XBin (de)compression.

LTjake on 2003-03-25T15:24:18

I've been working on Image::XBin. XBin is a textmode file format, similar to a raw BIN file, but allows for custom palettes and fonts.

XBin files can be stored raw (a character byte followed by an attribute byte), or slightly compressed (by grouping identical, sequential elements).

If the data has been compressed, then the first byte you get is a compression byte. It's layed out like so:

  +---+---+---+---+---+---+---+---+
  | 7 | 6 | 5 | 4 | 3 | 2 | 1 | 0 |
  +---+---+---+---+---+---+---+---+
ex  1   0   0   0   0   1   0   0

Bits 6 & 7 indicate the type of compression (i.e. the repeated element):

  • 00 - No Compression
  • 01 - Character Compression
  • 10 - Attribute Compression
  • 11 - Character & Attribute Compression

The other 6 bits indicate the repeat counter minus one. A repeat counter of 0, is in reality a repeat of 1. Thus, we can have a maximum repeat counter of 64. In the example above: 0 0 0 1 0 0 is 4, plus one is 5.
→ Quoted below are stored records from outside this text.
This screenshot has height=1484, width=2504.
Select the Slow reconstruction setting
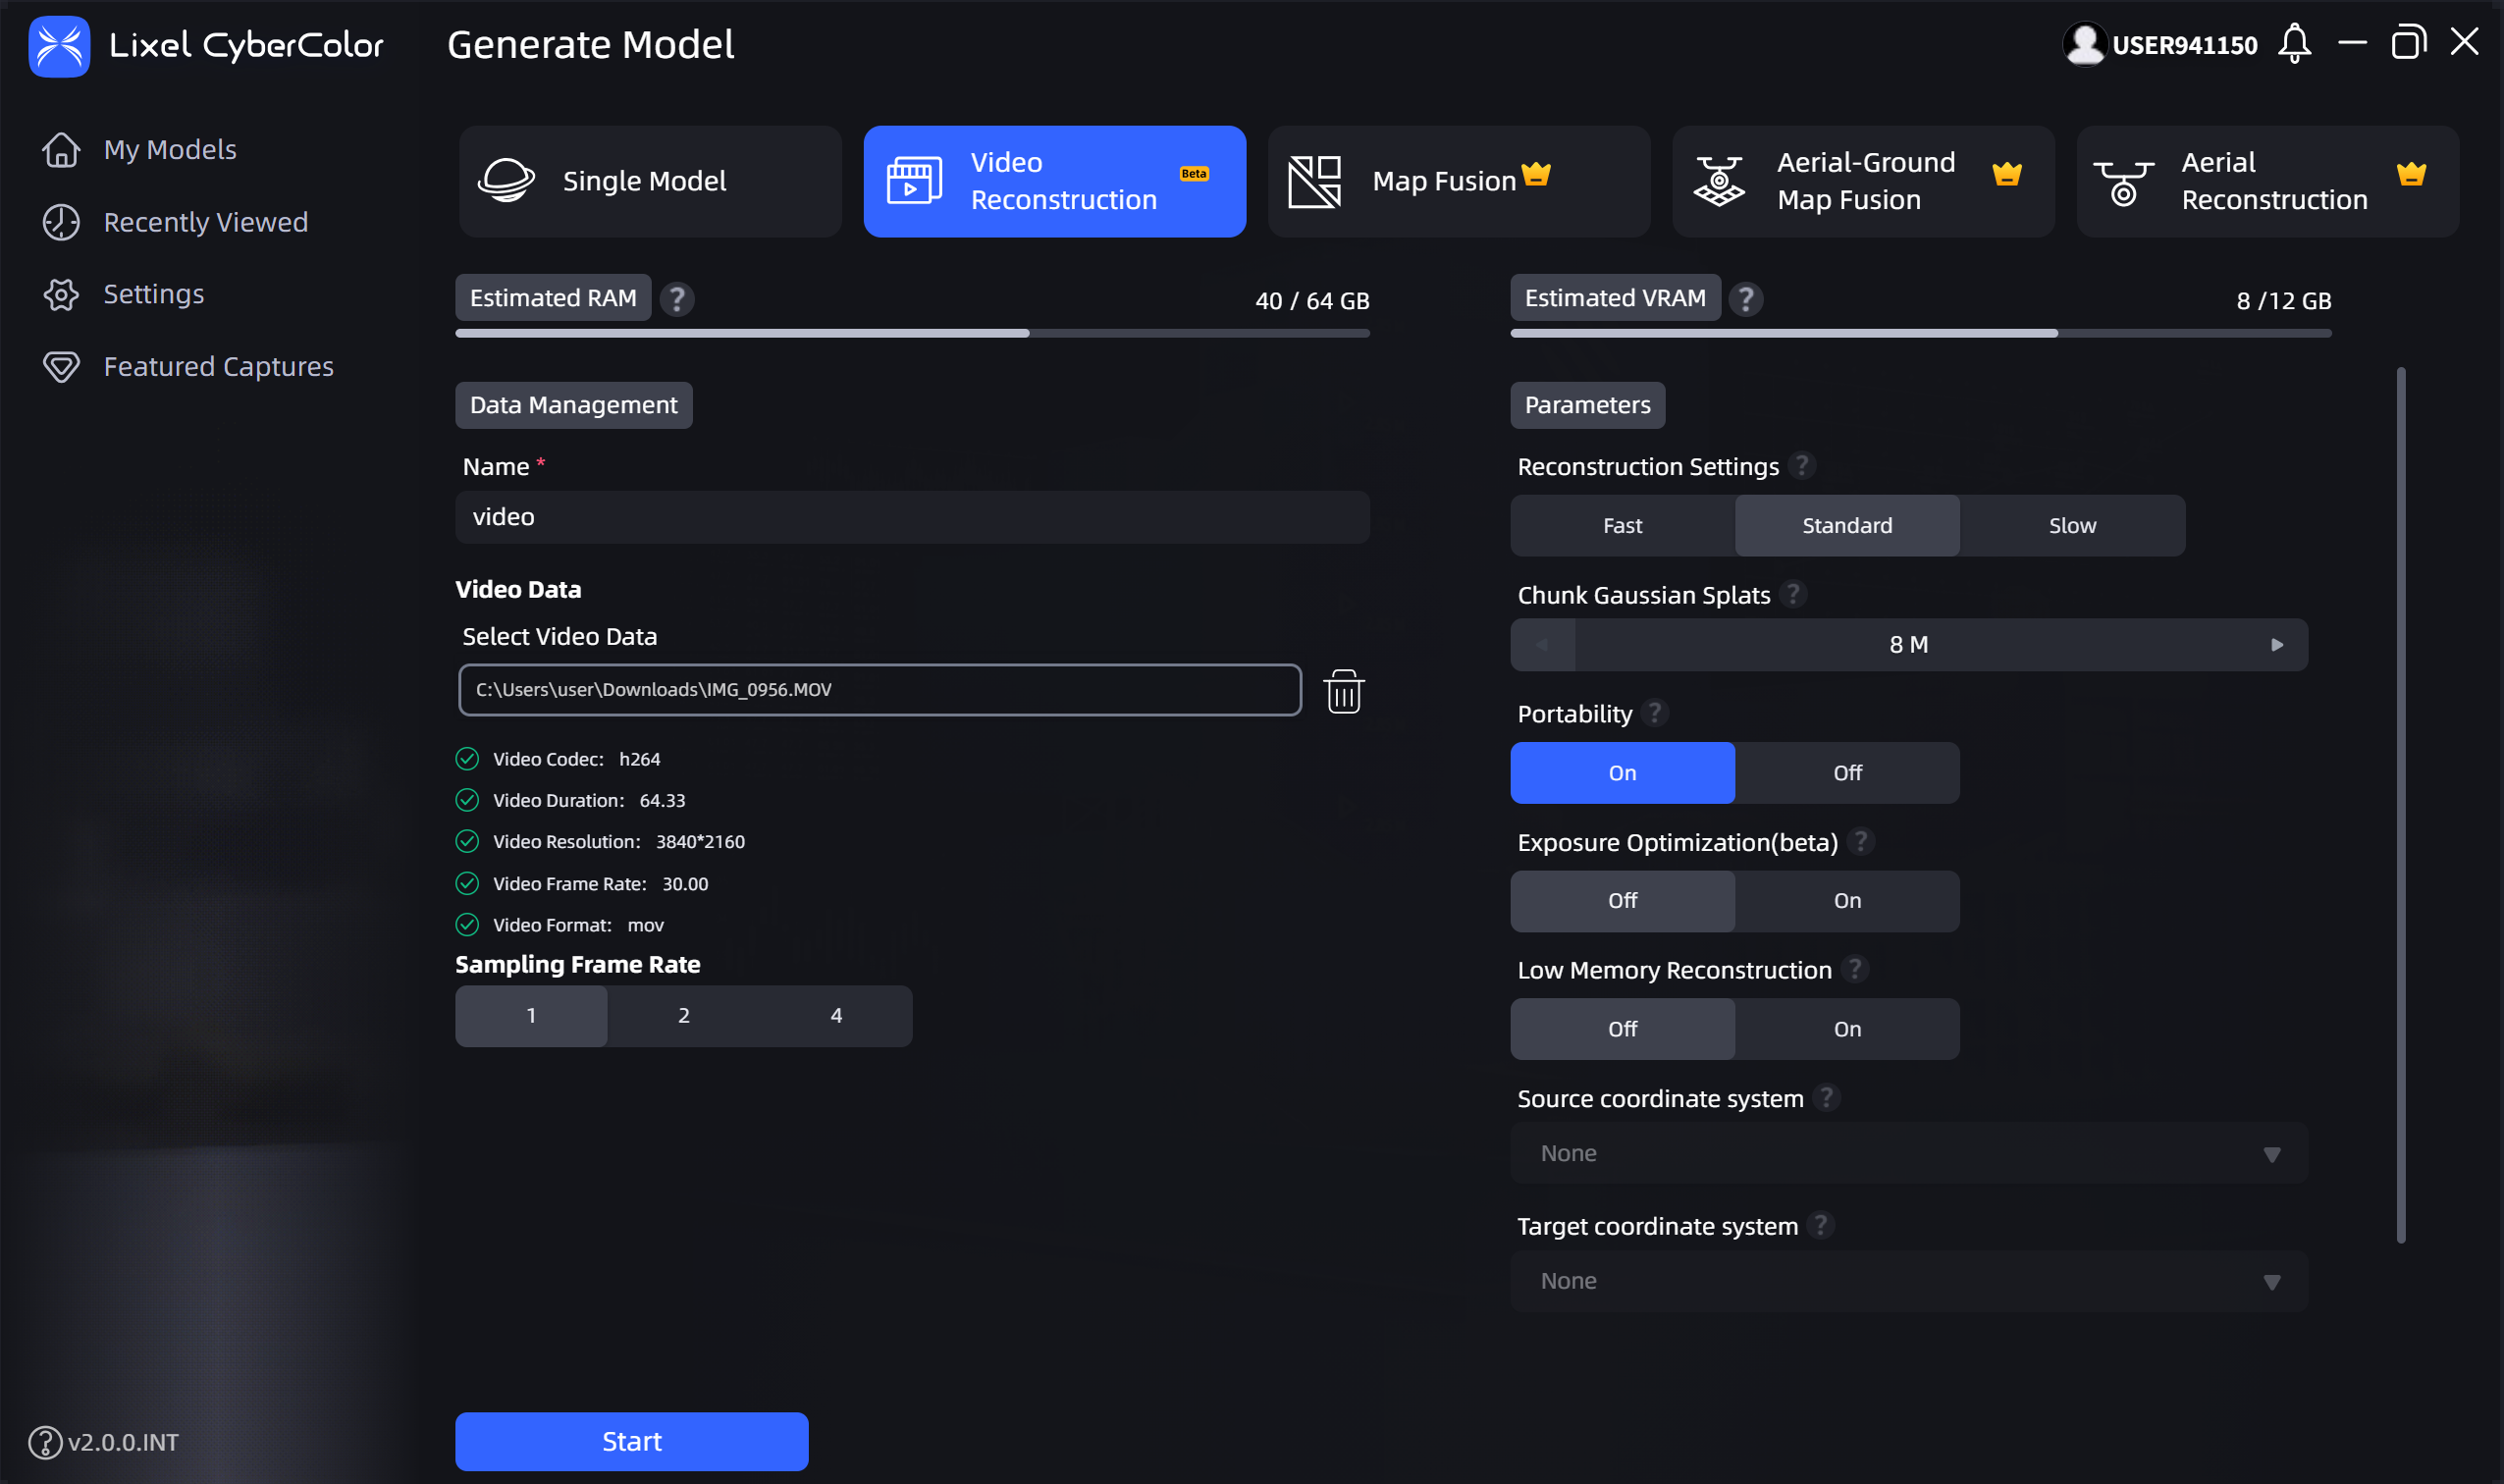[2072, 526]
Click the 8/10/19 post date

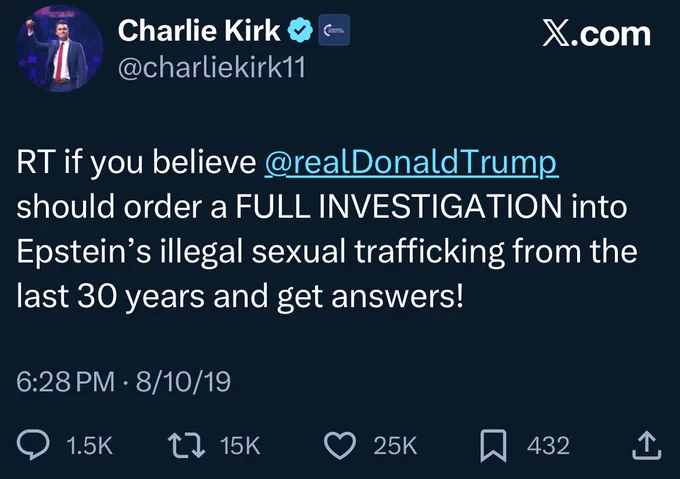[x=183, y=381]
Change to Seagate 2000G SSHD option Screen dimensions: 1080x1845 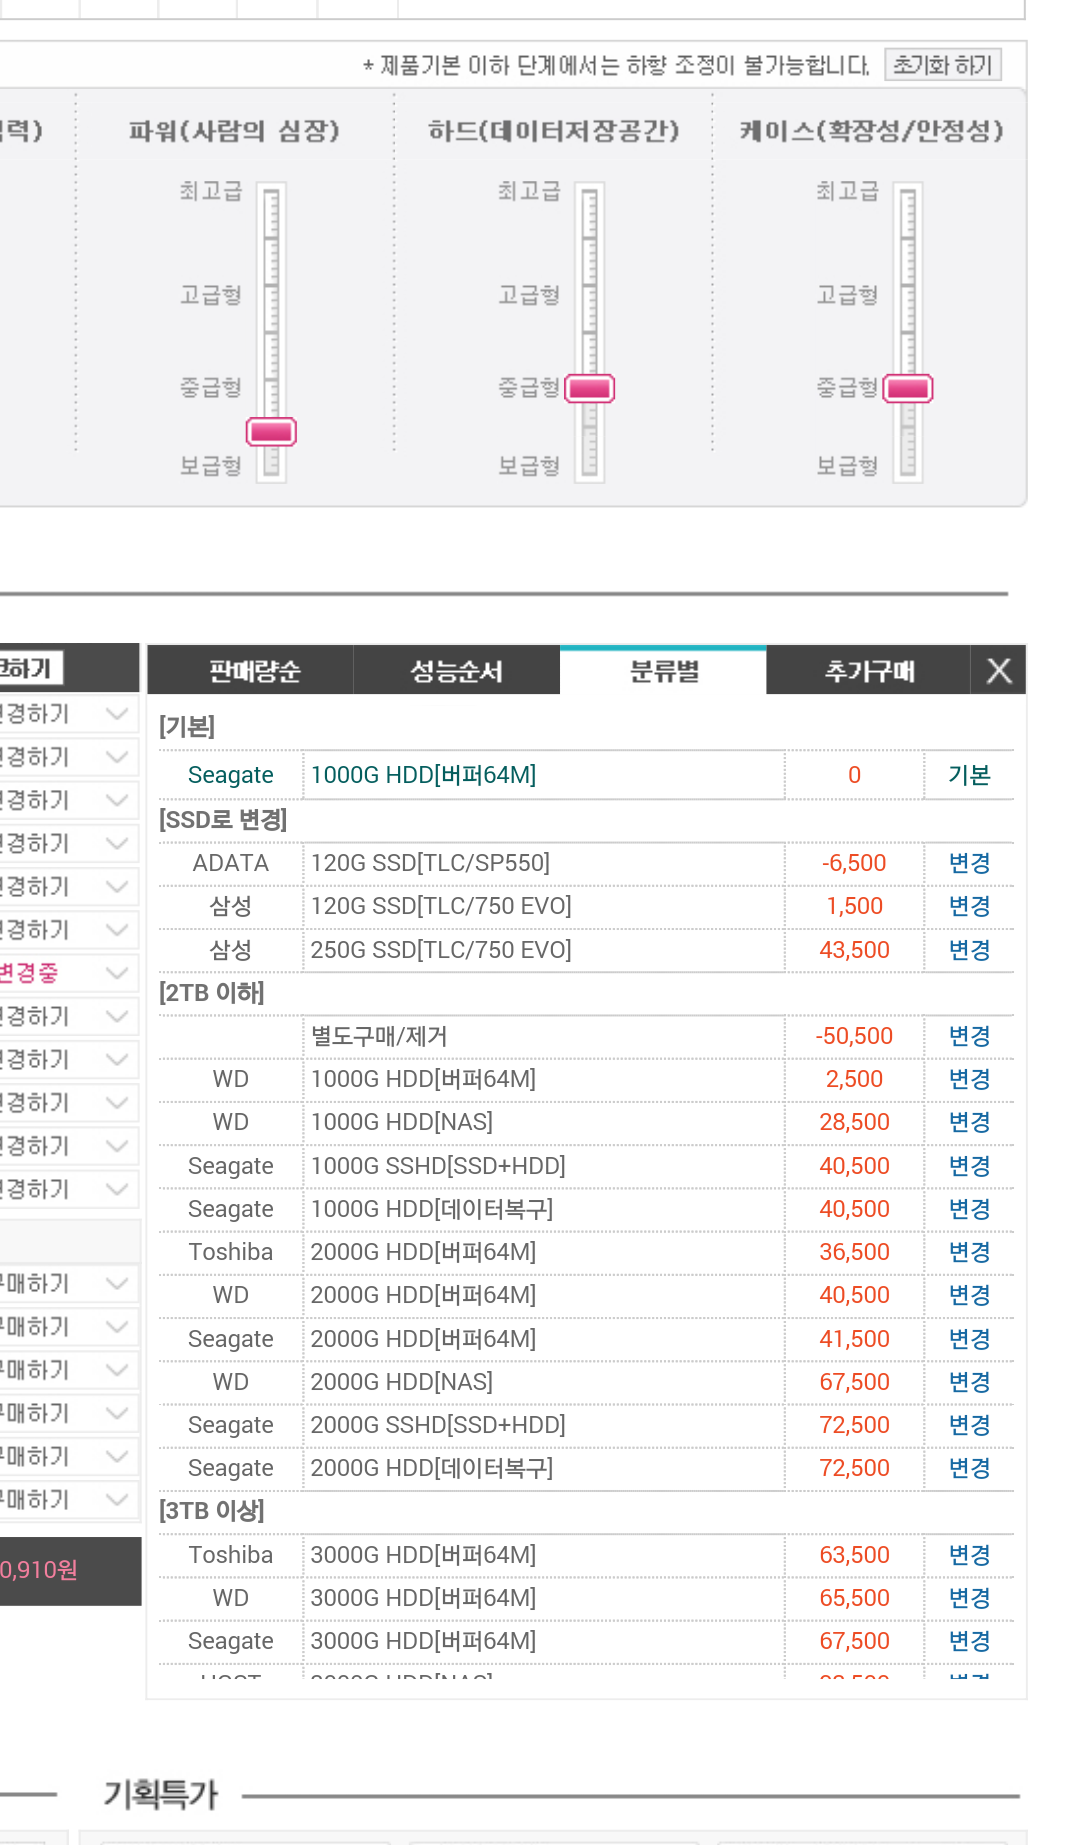(x=968, y=1425)
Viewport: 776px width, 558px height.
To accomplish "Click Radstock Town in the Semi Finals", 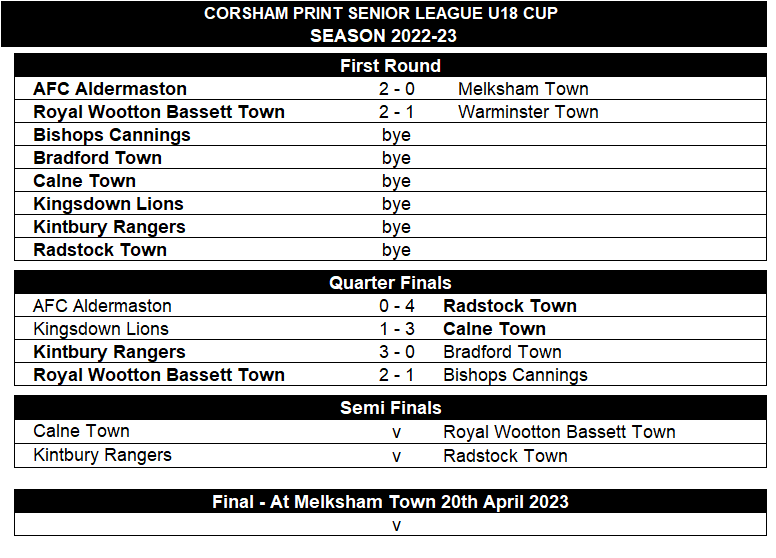I will coord(505,456).

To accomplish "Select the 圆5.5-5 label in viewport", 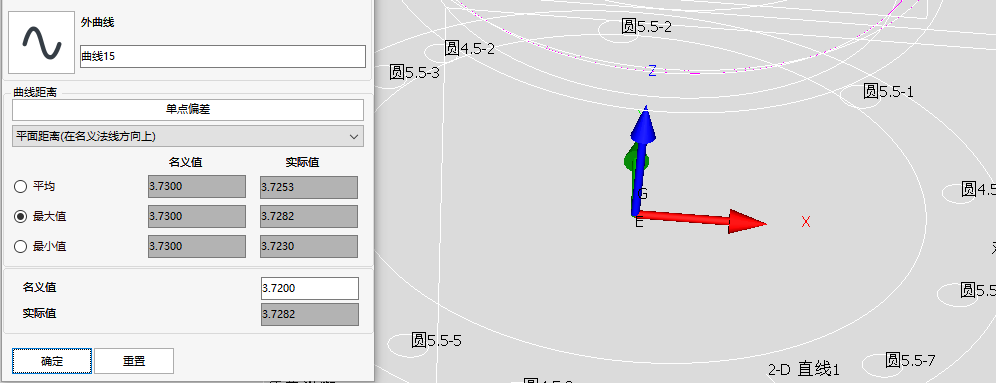I will click(436, 341).
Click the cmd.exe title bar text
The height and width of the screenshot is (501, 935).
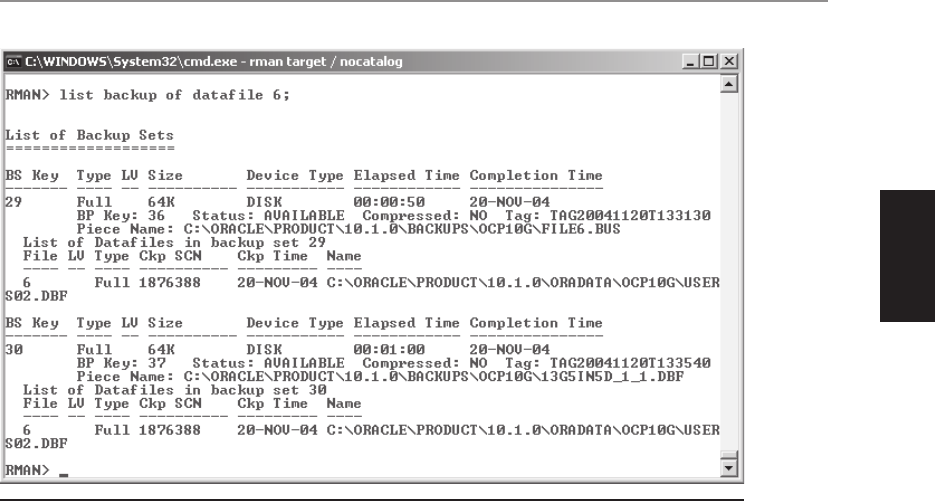213,61
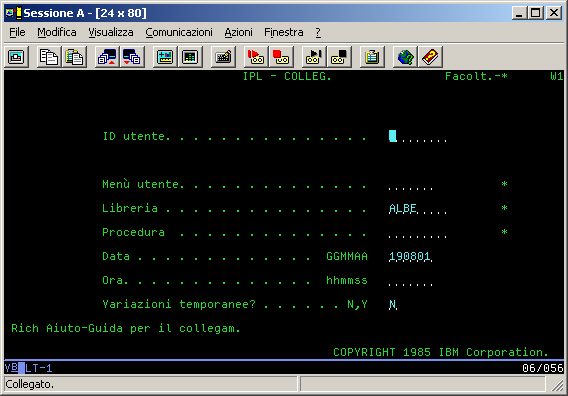The height and width of the screenshot is (396, 568).
Task: Open keyboard remap toolbar icon
Action: pyautogui.click(x=223, y=57)
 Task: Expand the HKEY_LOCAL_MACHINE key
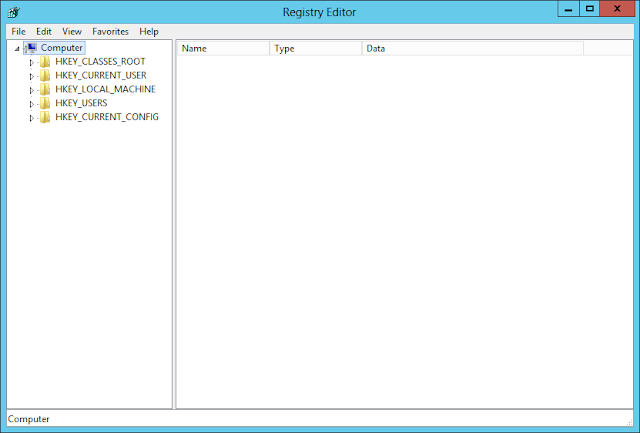[x=31, y=91]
So, given an array of characters (@image) from an XBin file, this is what i came up with to decompress it (push character, attribute pairs onto a new array ($image)):

my $image = [];
my $x = -1;
while ( ++$x < @image ) {
   my $char = $image[$x];
   my $attr;

   # get compression bits
   my $type = $char & 192;

   # get counter bits
   my $counter = $char & 63;

   # no compression
   if ( $type == 0 ) {
       push @$image, [$image[++$x], $image[++$x]] for (0..$counter);
   }
   # character compression
   elsif ( $type == 64 ) {
       $char = $image[++$x];
       push @$image, [$char, $image[++$x]] for (0..$counter);
   }
   # attribute compression
   elsif ( $type == 128 ) {
       $attr = $image[++$x];
       push @$image, [$image[++$x], $attr] for (0..$counter);
   }
   # character & attribute compression
   else {
       $char = $image[++$x];
       $attr = $image[++$x];
       push @$image, [$char, $attr] for (0..$counter);
   }
}

This works great -- except I always end up with a few characters more than width * height for the uncompressed data. Perhaps there's a better way to do this algorithm?


FYI

belg4mit on 2003-03-25T21:33:35

by grouping identical, sequential elements

That's commmonly referred to as Run Length Encoding (RLE)